I've got a pair of Burton Ronin 20k bib pants (rock salt color, size large) for sale, freshly re-waterproofed for a good deal if youre interested. Burton also used to make a pair of AK Hover bib pants that you can find for sale some places.


----------



## Tarzanman (Dec 20, 2008)

How are you getting snow in your pants?


caneyhead said:


> Does anyone wear bibs or know of some snowboard boot friendly ones? I hate snow in my pants.
> 
> Thanks


----------



## john doe (Nov 6, 2009)

Another option is getting pants and a jacket that connect via the jacket's snow skirt. My Special Blend stuff has 4 large snaps for the snow skirt and it has yet to let snow in with falls and slides in all directions.


----------



## arsenic0 (Nov 11, 2008)

Stop falling, no snow up your pants, and you save 150 dollars on new pants.


----------



## caneyhead (Jan 5, 2009)

Tarzanman said:


> How are you getting snow in your pants?
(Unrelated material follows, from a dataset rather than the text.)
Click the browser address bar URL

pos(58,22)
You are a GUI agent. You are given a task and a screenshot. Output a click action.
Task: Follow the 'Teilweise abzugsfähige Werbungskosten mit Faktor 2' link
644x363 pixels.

Wow never thought of that. Ok, Ill just stop falling


----------



## Halborr (Oct 5, 2009)

I used to ride in some snow bibs I got from my neighbor (up though last season, actually. I just got a brand new pair of regular snow pants for this year, can't wait to try 'em out). They were never in a million years meant for snowboarding, and they still fit over my boots, so I wouldn't worry about that.

One thing that I will miss about the bibs is that I tend to work when I ride, so a lot of times I don't even wear a shell, just a t-shirt and flannel, and I would wear my bibs over my flannel shirt to keep the butt from getting wet and freezing (not very comfy). I suppose I could go for major geek cred (I'm already there, don't worry! ) and tuck my shirt into my snow pants. So, there's a thought for ya.

I'd say go for it. I think I may miss those suckers a little bit after a while.


----------



## linvillegorge (Jul 6, 2009)

Mountain Hardware Exposure II bibs are what I use for deep pow knees. Of course all the cool kids wear the ones with neon suspenders that they keep hanging below their knees.


----------